# Homework 3

You need to edit this `.ipynb` file by replacing "# Your code", "# Your answer", etc., click "Restart & Run All" in Jupyter Notebook to generate your results, and download it as an `.html` file. Please submit your `.ipynb` and `.html` files (instead of a `.zip` file) on Moodle. If you have questions regarding the homework, please email the TA Saumil Shah (sashah8@ncsu.edu), or attend our office hours.

In this homework, we will implement [Tao's vanilla model](https://doi.org/10.1109/PES.2011.6038881) using `sklearn`, for which you need to explicitly create the $284$ predictor variables. Your results should be the same as in the lecture notes (where `statsmodels` is used).

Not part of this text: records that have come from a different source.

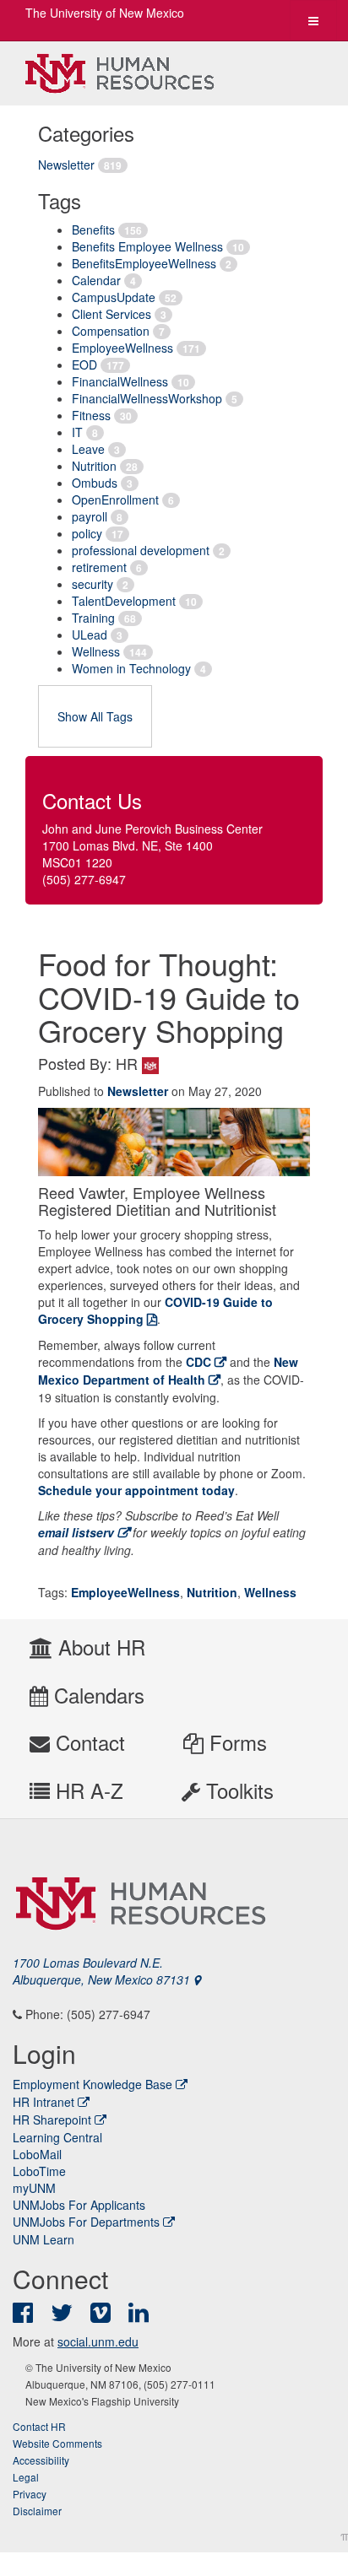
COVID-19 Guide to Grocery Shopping (155, 1310)
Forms (235, 1742)
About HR (98, 1646)
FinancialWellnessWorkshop (147, 398)
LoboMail (37, 2154)
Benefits (93, 229)
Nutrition (94, 465)
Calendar (96, 280)
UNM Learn (43, 2239)
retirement (99, 567)
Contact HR (39, 2426)
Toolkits (237, 1790)
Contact (87, 1742)
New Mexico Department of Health (168, 1370)
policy (87, 533)
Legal (26, 2477)
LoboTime (39, 2171)
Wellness (96, 651)
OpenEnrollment (115, 499)
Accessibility (41, 2460)
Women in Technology (131, 668)
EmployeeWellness (122, 347)
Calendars (96, 1694)
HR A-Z (86, 1790)
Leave (88, 448)
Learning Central (57, 2137)
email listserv (76, 1532)
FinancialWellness (120, 381)
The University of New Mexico (104, 12)
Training (93, 617)
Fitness (91, 415)
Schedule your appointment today (136, 1490)
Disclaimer (37, 2510)
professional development (140, 550)
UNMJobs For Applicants (79, 2204)
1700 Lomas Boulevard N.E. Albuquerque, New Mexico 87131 (103, 1971)
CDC (198, 1361)
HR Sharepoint (52, 2119)
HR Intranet (43, 2101)
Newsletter (66, 164)
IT (77, 432)
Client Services (111, 313)
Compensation (111, 330)
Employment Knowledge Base (92, 2084)
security (92, 583)
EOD (84, 364)
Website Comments (57, 2443)
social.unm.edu (98, 2341)
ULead (89, 634)
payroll (89, 516)
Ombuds (94, 482)
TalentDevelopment (124, 600)
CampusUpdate (113, 297)
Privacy (29, 2494)
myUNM (34, 2187)
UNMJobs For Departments (86, 2221)
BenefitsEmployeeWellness (144, 263)
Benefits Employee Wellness (147, 246)
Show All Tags (95, 716)
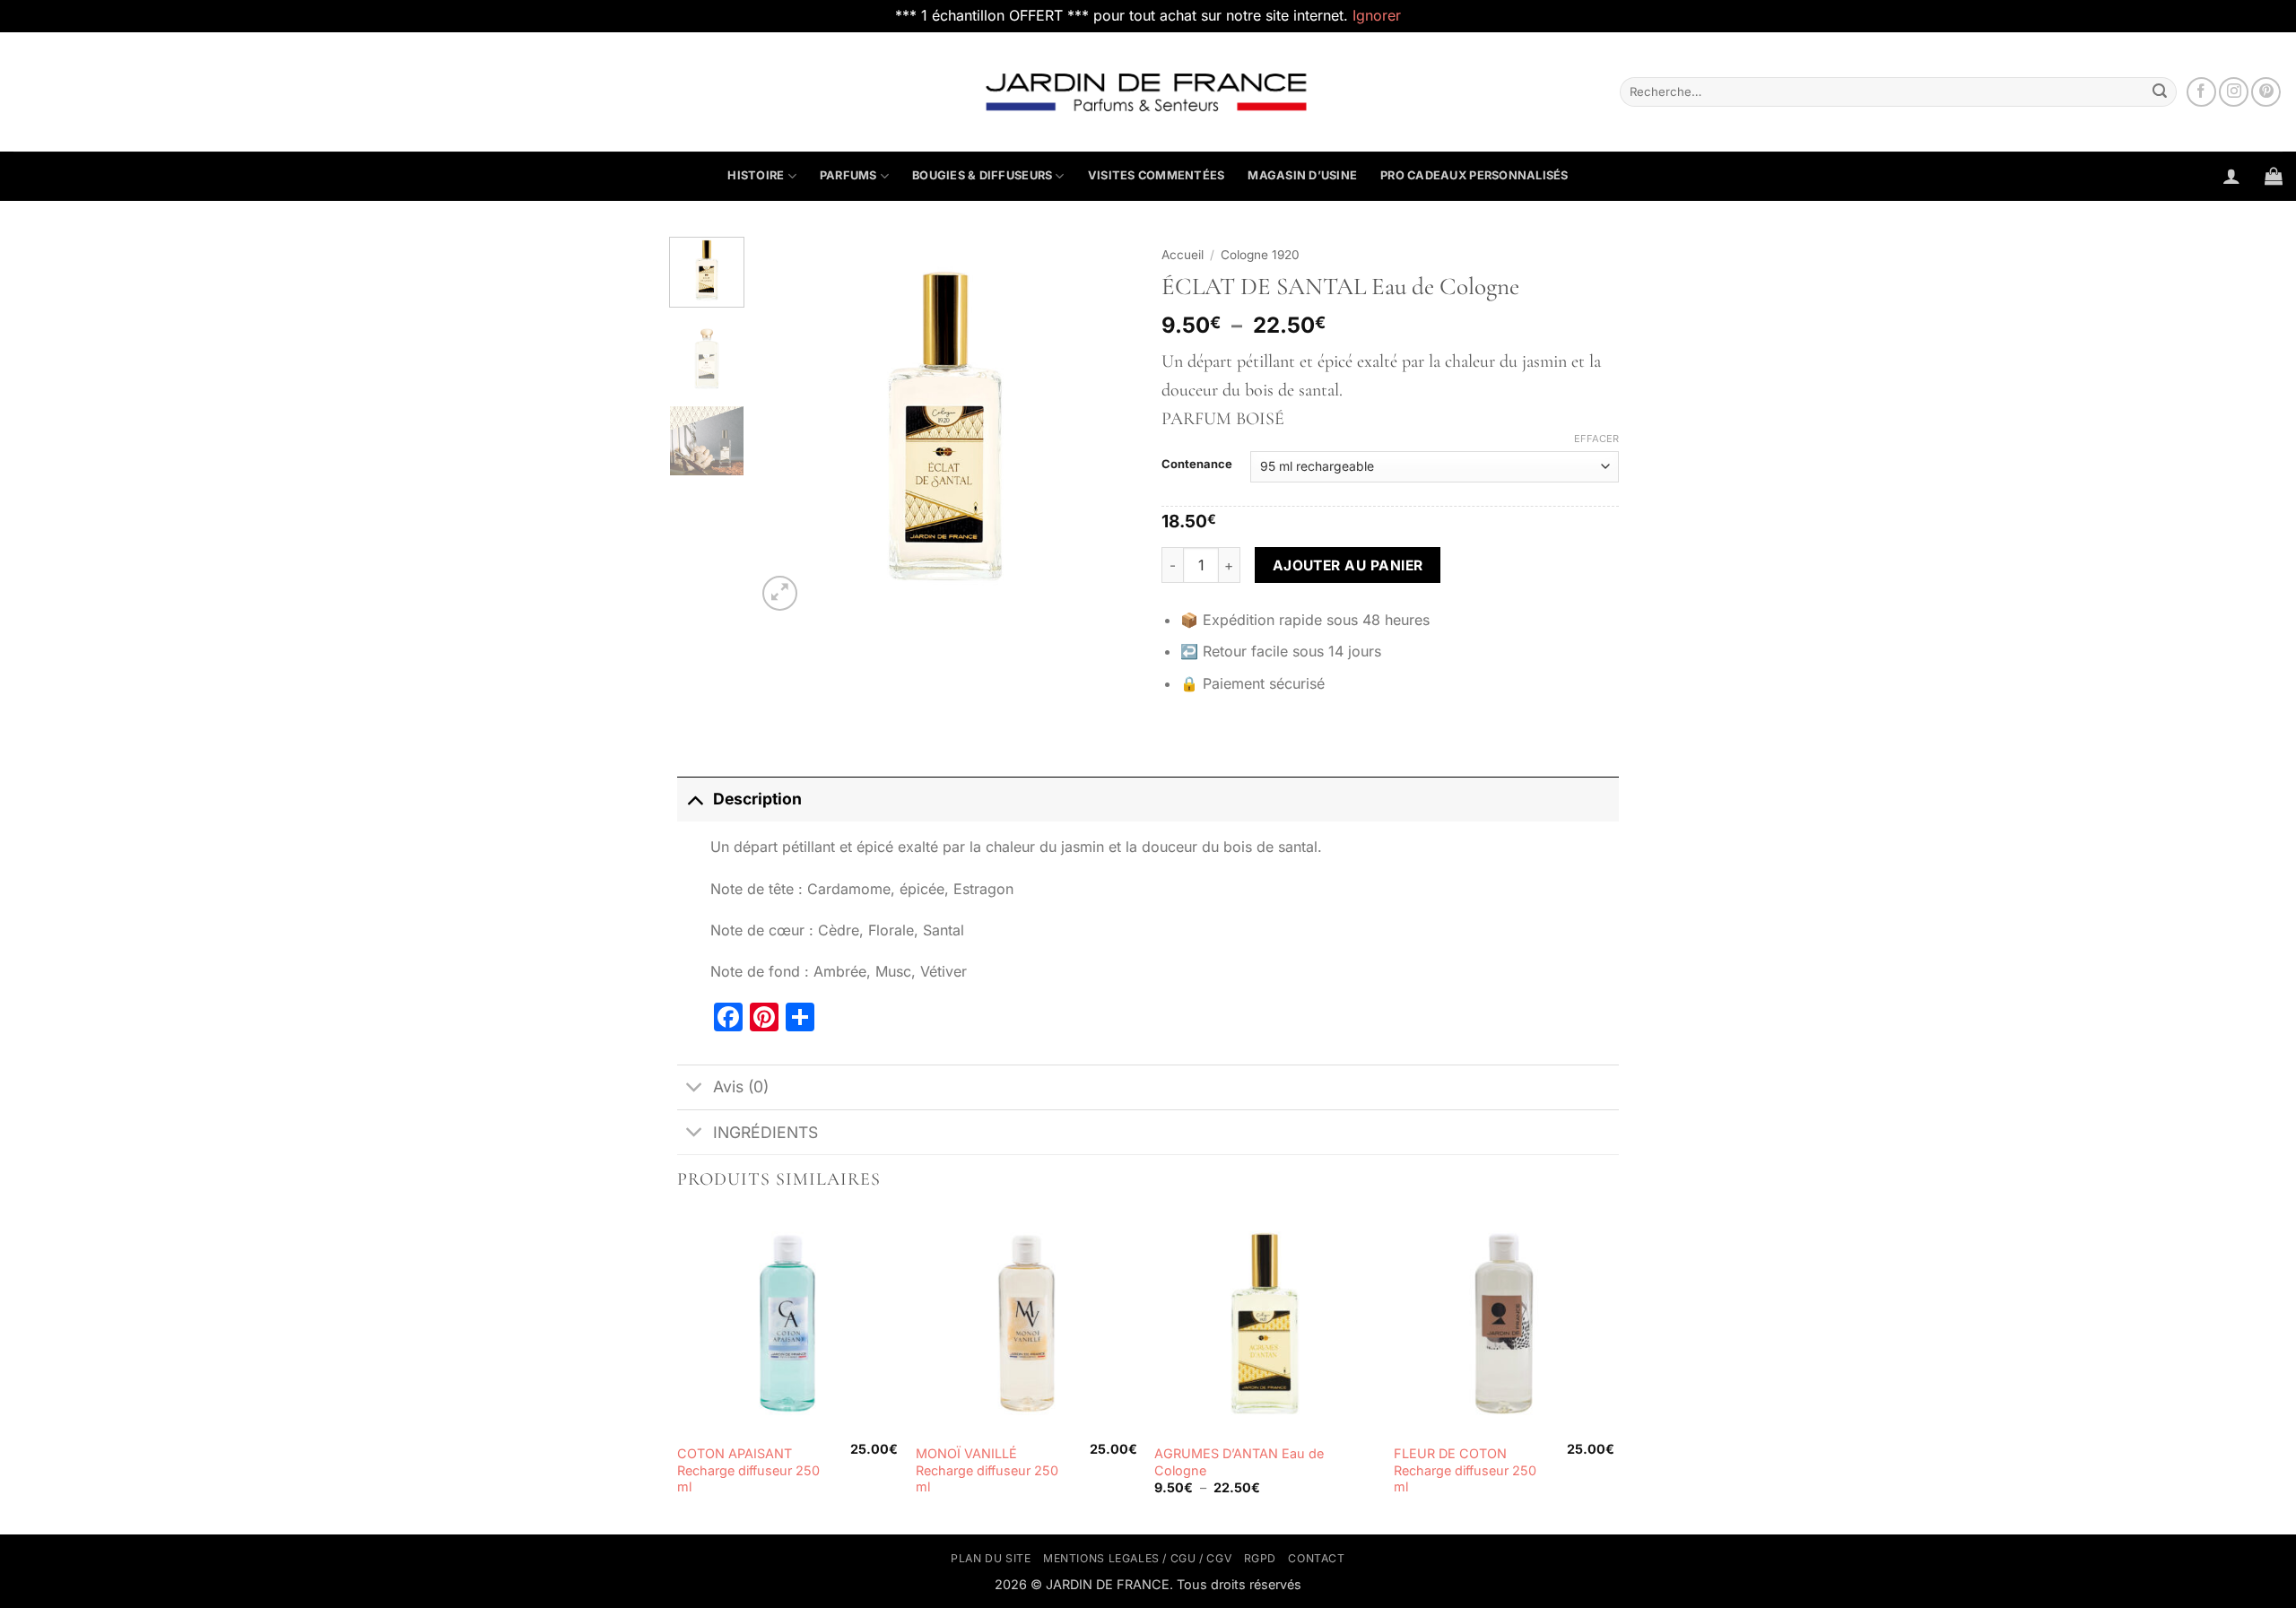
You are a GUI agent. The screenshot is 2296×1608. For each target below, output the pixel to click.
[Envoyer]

First, we create a function to calculate the MAPE, and import the data:

In [1]:
import numpy as np
import pandas as pd
from sklearn.linear_model import LinearRegression
def mape(a, f):
    return np.mean(np.abs((a - f) / a))
df = pd.read_csv('/content/bse_clean.csv', parse_dates=['Date'])
df['Trend'] = df.index
df['Day'] = df['Date'].dt.dayofweek
df

Unnamed: 0,Date,Hour,Load,T,Month,Trend,Day
0,2003-03-01,1,12863.0,23,3,0,5
1,2003-03-01,2,12389.0,22,3,1,5
2,2003-03-01,3,12155.0,21,3,2,5
3,2003-03-01,4,12072.0,21,3,3,5
4,2003-03-01,5,12160.0,22,3,4,5
...,...,...,...,...,...,...,...
51187,2008-12-31,20,18297.0,15,12,51187,2
51188,2008-12-31,21,17571.0,13,12,51188,2
51189,2008-12-31,22,16813.0,10,12,51189,2
51190,2008-12-31,23,15996.0,9,12,51190,2


Your task is to create the `X` matrix, with $284$ columns and $51192$ rows. The $284$ columns (excluding the `Intercept` column, which you don't need to create) should exactly match the coefficients shown below the `results.summary()` in the lecture notes (but the order and the column names can vary).

In [2]:
# Your code

In [3]:
import warnings
warnings.filterwarnings("ignore", category=pd.errors.PerformanceWarning)

In [4]:
from sklearn.preprocessing import OneHotEncoder

encoder = OneHotEncoder(drop='first', sparse_output=False)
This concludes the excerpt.